Milano, nella Chinatown ogni due minuti si commette un’illegalità

Il record svelato da un libro bianco sugli ultimi 10 anni. E in via Sarpi dopo la protesta tutto come prima

da Milano

Ottantotto infrazioni in tre ore e ventiquattro minuti. Una violazione ogni centoventitré secondi. Accade nella Chinatown, quella del triangolo di via Sarpi, tra via Canova, piazza Gramsci e via Bramante.
Record tutto milanese, documentato in formato excel. Anzi, non è milanese: è da guinness dei primati. Griglia delle infrazioni, «spalmate su tre fasce orarie in tre diversi giorni», che rappresenta una forma geometrica ad alto rischio esplosione. Conteggio dei secondi sostenuto in un dossier di cinquanta pagine ovvero libro bianco degli ultimi dieci anni del quartiere «in cui il tessuto socio-economico è stato progressivamente stravolto».

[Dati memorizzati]
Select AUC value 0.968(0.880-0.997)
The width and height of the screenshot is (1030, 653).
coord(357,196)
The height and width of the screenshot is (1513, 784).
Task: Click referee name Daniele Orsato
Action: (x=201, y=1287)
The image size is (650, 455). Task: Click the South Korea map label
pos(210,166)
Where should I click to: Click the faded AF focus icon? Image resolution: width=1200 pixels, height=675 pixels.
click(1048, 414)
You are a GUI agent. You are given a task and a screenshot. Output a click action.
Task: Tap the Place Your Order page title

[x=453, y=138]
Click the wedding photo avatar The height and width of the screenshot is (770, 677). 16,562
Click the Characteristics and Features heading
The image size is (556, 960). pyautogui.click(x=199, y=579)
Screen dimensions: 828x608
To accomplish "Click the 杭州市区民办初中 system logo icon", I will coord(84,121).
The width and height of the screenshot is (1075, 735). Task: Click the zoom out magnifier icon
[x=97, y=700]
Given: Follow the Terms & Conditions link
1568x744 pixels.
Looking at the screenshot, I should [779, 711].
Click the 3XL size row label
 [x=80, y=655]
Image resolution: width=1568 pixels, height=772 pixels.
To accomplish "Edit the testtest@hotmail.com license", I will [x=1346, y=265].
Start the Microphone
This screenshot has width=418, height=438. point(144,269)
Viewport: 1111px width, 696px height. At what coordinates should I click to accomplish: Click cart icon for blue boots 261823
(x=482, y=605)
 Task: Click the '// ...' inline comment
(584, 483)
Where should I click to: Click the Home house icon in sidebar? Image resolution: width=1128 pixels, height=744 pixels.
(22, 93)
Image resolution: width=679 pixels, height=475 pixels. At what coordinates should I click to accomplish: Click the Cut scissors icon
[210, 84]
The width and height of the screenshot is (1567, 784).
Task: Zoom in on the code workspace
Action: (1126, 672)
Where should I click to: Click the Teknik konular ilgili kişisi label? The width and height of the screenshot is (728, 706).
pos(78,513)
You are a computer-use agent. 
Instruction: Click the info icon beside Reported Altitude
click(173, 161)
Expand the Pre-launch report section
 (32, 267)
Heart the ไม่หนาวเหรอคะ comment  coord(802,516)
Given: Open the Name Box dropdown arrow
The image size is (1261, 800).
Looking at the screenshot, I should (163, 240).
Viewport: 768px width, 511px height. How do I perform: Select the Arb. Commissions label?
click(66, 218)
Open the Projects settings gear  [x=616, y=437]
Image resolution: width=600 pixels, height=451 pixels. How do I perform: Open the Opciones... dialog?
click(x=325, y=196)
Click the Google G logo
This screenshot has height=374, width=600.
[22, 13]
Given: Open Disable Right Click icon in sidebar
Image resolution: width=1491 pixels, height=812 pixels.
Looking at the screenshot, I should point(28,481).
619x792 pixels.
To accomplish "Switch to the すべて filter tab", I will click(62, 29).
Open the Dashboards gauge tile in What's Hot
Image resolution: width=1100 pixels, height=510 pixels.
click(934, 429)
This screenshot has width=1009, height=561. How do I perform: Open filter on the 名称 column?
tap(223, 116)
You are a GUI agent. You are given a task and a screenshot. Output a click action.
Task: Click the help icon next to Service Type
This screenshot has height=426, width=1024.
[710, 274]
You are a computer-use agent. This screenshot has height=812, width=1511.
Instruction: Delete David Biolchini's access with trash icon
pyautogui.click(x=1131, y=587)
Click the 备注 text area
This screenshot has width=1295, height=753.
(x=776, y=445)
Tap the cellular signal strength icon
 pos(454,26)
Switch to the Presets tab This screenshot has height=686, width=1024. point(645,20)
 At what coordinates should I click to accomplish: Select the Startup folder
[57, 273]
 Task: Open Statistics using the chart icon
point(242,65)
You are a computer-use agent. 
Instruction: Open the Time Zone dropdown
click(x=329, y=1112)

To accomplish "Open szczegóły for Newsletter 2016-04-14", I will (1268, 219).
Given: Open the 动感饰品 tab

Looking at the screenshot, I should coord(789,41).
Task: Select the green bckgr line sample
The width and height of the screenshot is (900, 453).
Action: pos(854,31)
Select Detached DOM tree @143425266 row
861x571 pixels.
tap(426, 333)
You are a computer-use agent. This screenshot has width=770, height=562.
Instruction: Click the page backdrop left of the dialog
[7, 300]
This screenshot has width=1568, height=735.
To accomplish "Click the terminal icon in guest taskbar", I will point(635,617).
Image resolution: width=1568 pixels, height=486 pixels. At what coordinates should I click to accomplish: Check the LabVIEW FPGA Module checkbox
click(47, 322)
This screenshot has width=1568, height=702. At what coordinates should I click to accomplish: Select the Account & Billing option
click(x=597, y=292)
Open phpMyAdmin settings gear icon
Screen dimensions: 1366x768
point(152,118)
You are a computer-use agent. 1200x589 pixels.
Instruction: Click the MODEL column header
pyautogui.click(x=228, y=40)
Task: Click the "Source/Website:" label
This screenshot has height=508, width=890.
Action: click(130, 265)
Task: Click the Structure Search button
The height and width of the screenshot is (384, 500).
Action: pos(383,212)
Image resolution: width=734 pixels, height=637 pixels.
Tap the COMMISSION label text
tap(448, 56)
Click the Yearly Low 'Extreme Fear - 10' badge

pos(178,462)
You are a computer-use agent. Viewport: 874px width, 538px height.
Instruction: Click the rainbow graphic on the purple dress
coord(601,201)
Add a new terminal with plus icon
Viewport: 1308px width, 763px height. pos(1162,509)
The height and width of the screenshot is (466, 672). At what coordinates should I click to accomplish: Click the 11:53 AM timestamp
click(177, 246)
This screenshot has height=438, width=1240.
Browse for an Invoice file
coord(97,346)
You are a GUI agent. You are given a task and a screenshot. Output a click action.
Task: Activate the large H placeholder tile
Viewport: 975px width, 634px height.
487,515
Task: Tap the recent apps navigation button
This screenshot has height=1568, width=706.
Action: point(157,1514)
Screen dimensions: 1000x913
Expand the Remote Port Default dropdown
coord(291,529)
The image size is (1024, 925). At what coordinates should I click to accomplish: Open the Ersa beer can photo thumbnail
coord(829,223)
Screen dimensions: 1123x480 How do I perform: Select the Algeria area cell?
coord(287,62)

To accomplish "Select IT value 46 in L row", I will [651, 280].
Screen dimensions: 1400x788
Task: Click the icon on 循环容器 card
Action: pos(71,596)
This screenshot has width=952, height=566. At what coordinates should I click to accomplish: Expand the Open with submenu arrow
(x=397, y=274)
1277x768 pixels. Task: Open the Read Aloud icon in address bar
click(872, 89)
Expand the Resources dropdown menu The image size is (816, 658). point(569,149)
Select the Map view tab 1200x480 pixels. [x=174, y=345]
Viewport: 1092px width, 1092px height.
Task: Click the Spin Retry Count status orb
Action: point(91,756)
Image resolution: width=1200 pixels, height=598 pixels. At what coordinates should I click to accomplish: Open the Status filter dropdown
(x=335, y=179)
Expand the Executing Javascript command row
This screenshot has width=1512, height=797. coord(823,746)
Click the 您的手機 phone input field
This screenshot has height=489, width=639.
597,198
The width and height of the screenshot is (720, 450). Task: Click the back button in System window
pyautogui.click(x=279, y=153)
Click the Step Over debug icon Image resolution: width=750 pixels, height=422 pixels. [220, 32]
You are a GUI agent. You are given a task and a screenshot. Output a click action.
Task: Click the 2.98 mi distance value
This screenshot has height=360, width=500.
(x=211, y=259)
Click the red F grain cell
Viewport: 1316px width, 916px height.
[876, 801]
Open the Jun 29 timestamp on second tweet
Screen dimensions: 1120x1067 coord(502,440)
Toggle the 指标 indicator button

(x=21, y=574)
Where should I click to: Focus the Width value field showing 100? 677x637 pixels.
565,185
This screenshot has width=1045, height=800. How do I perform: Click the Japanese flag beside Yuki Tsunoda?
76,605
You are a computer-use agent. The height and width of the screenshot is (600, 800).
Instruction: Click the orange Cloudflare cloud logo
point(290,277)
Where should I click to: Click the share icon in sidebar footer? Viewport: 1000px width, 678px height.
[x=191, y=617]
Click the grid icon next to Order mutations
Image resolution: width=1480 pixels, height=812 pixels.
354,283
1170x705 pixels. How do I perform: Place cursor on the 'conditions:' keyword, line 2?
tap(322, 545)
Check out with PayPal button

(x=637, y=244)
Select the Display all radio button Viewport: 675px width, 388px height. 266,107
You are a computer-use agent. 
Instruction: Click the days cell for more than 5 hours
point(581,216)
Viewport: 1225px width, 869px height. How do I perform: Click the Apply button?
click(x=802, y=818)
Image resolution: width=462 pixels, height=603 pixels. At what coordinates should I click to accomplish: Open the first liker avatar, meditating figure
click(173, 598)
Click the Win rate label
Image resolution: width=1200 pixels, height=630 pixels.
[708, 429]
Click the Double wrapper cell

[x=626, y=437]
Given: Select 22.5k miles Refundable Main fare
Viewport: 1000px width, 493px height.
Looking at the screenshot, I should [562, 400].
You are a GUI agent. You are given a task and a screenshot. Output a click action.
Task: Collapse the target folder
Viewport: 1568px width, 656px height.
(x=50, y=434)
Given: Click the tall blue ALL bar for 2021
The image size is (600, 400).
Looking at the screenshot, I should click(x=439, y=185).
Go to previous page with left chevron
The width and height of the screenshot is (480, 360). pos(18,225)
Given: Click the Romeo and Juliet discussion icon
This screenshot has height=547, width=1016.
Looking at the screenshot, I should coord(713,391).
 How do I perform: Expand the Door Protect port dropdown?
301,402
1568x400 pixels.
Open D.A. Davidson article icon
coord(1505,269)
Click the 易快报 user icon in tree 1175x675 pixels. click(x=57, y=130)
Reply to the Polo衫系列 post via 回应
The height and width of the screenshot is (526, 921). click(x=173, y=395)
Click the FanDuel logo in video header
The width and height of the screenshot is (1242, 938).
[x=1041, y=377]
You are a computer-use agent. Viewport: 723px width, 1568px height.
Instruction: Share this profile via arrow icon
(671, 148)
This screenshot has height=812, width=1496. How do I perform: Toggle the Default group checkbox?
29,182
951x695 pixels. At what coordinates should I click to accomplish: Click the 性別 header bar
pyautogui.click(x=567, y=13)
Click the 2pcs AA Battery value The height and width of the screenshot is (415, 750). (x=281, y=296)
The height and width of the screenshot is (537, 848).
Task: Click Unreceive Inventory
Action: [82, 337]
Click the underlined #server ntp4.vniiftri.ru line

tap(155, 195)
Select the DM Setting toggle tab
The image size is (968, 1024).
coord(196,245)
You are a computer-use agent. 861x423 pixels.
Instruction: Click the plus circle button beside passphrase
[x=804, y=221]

• **Compiti da svolgere**:
1/ Di quante pagine è composto il dossier citato nel brano sulla Chinatown di Milano?
2/ Ripeti parola per parola il tratto del brano sulla Chinatown milanese che va da "Il record svelato" fino a "e via Bramante." incluso.

• **Risposte dell'esercizio**:
1/ Cinquanta pagine.

2/
Il record svelato da un libro bianco sugli ultimi 10 anni. E in via Sarpi dopo la protesta tutto come prima

da Milano

Ottantotto infrazioni in tre ore e ventiquattro minuti. Una violazione ogni centoventitré secondi. Accade nella Chinatown, quella del triangolo di via Sarpi, tra via Canova, piazza Gramsci e via Bramante.